*Provided passage*:

The add_global_stochasticity to a conductanceMatrix is based on the method proposed by Pinto and Keitt (2009). Rather than using a static neighbourhood (for example as supplied in the neighbours function in the create_slope_cs), the neighbourhood is redefined such that the adjacency is non-deterministic and is instead determined randomly based on the threshold value.

The algorithm proceeds as follows:

1. With a percent_quantile supplied, draw a random value between the minimum value in the conductanceMatrix and the supplied percent quantile

2. Replace values in conductanceMatrix below this random value with 0. This ensures that the conductance between the neighbours are 0, and thus deemed non-adjacent

Supplying a percent_quantile of 0 is equivalent to incorporating no stochasticity into the conductanceMatrix. That is, if the supplied percent_quantile is 0, then no values are below this value and thus no values will be replaced with 0 (see step 2). This therefore does not change the neigbourhood adjacency

The closer the percent_quantile is to 0, the less stochasticity is incorporated. For example, a percent_quantile value of 0.2 will result in the threshold being a random value between the minimum value in the conductanceMatrix and the 0.2 percent quantile of the values in the conductanceMatrix. All values in the conductanceMatrix below the random value will be replaced with 0 (i.e. the neighbours are no longer adjacent). In contrast, a percent_quantile value of 0.8 will result in the threshold being a random value between the minimum value in the conductanceMatrix and the 0.8 percent quantile of the values in the conductanceMatrix. In this case, there is greater probability that the random value will result in an increased number of values in the conductanceMatrix being replaced with 0.

*Collected data*:
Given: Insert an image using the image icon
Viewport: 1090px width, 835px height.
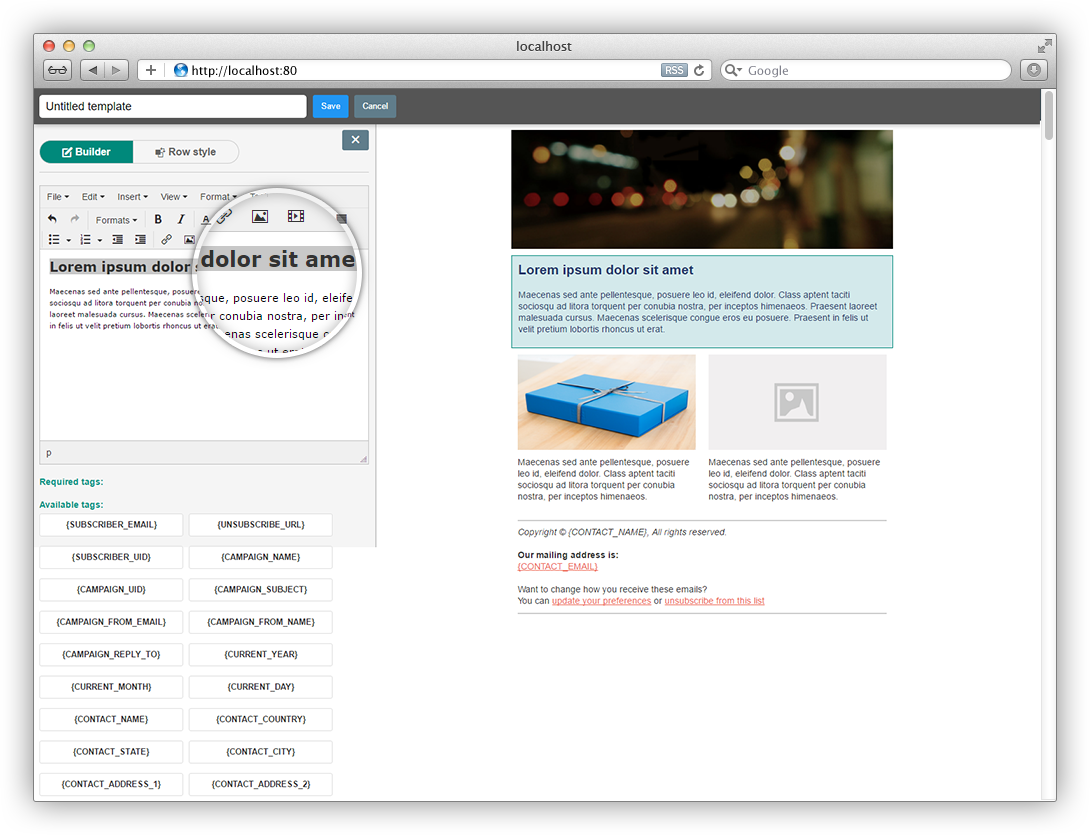Looking at the screenshot, I should (x=260, y=217).
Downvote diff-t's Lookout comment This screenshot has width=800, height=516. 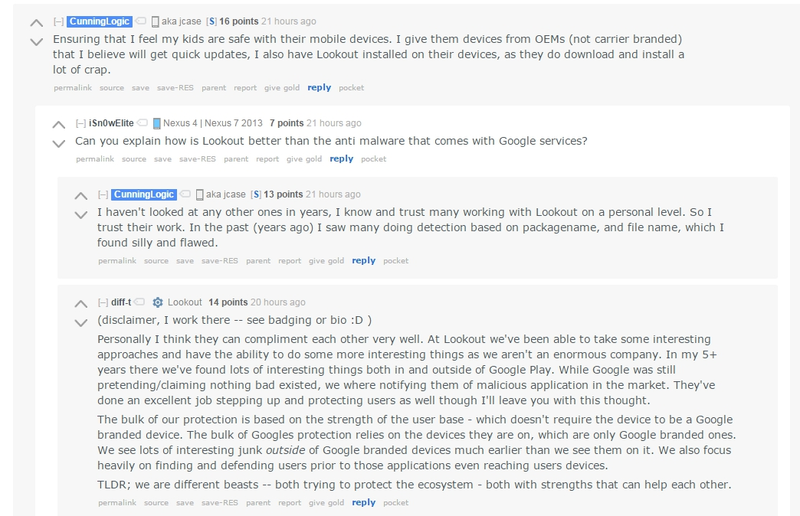coord(81,323)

*Problem A*:
Summarize the passage on adding global stochasticity to a conductanceMatrix in two sentences.
*Problem B*:
Carry the passage on adding global stochasticity forward from its final sentence.
The data stands apart from the passage on adding global stochasticity.

*Output A*:
Following Pinto and Keitt (2009), add_global_stochasticity replaces a static neighbourhood with one where adjacency is set randomly by a threshold: a random value is drawn between the conductanceMatrix minimum and the supplied percent_quantile, and all values below it are set to 0 so those neighbours become non-adjacent. A percent_quantile of 0 adds no stochasticity, and values closer to 0 add less, while a higher value such as 0.8 makes it more likely that more values will be replaced with 0.

*Output B*:
Author(s)

Joseph Lewis

References

Pinto, N., & Keitt, T. H. (2009). Beyond the least-cost path: evaluating corridor redundancy using a graph-theoretic approach. Landscape Ecology, 24(2), 253-266. https://doi.org/10.1007/s10980-008-9303-y

Examples

r <- terra::rast(system.file("extdata/SICILY_1000m.tif", package="leastcostpath"))

slope_cs <- create_slope_cs(x = r, cost_function = "tobler", neighbours = 4)

slope_cs2 <- add_global_stochasticity(slope_cs, percent_quantile = 0.2)

---

Calculate the similarity of a least-cost path to a known route

Description

Calculates the similarity of a least-cost path to a known route using the buffer method proposed by Goodchild and Hunter (1997)

Usage

buffer_validation(lcp, comparison, dist)

Arguments

lcp	sf or spatVector
comparison	sf or spatVector
dist	numeric buffer distances to assess similarity

Value

data.frame

Author(s)

Joseph Lewis

Examples

r <- terra::rast(system.file("extdata/SICILY_1000m.tif", package="leastcostpath"))

slope_cs <- create_slope_cs(x = r, cost_function = "tobler", neighbours = 4)

locs <- sf::st_sf(geometry = sf::st_sfc(
sf::st_point(c(839769, 4199443)),
sf::st_point(c(1038608, 4100024)),
crs = terra::crs(r)))

lcp1 <- create_lcp(x = slope_cs, origin = locs[1,], destination = locs[2,])

lcp2 <- create_lcp(x = slope_cs, origin = locs[2,], destination = locs[1,])

buffer_validation(lcp = lcp1, comparison = lcp2, dist = c(1000, 2500, 5000, 10000))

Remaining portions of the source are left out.